Recorded data Block Start

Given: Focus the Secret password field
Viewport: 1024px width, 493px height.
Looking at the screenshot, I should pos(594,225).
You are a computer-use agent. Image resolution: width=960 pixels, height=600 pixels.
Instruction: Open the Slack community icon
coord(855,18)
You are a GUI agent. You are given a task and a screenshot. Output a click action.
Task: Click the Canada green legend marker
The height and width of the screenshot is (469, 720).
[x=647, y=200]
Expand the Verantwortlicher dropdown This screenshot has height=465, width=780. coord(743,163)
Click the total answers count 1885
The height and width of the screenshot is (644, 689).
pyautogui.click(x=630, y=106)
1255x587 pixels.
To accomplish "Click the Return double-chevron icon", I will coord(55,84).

Recorded data Block End
Recorded data Block Start

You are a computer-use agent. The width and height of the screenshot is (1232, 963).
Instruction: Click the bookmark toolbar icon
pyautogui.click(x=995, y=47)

Recorded data Block End
Recorded data Block Start

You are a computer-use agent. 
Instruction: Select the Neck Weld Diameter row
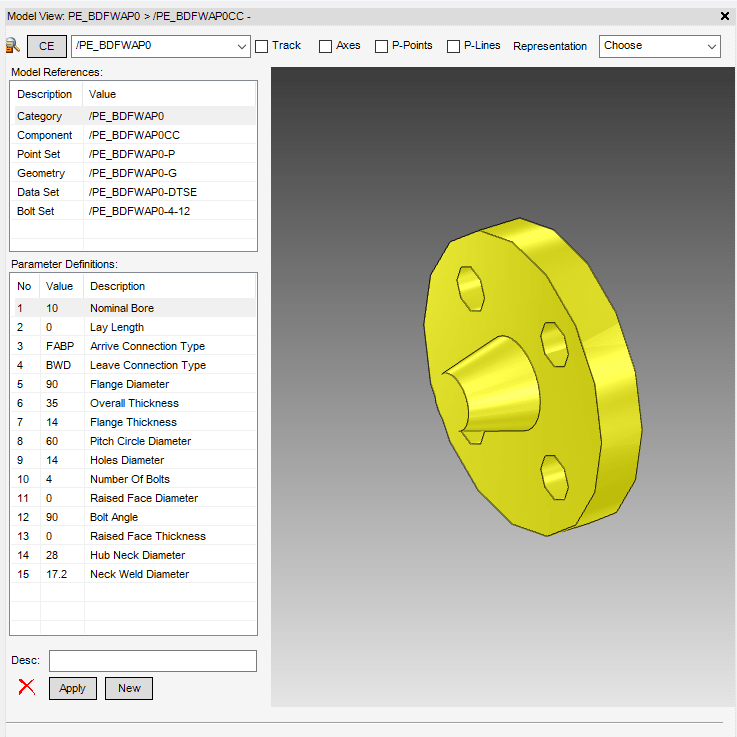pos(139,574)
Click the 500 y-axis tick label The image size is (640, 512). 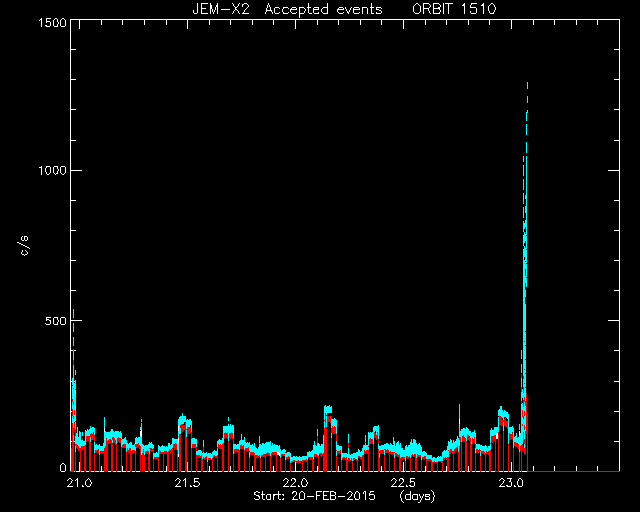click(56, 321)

Recorded data Block End

- [Task statement]
The lines that contain the word "agent" are wanted; copy each of them from the records.

- [Response for this exercise]
You are a computer-use agent. Image resolution: width=960 pixels, height=600 pixels.
You are a GUI agent. You are given a task and a screenshot. Output a click action.
You are a computer-use agent. The width and height of the screenshot is (1232, 963).
You are a computer-use agent. 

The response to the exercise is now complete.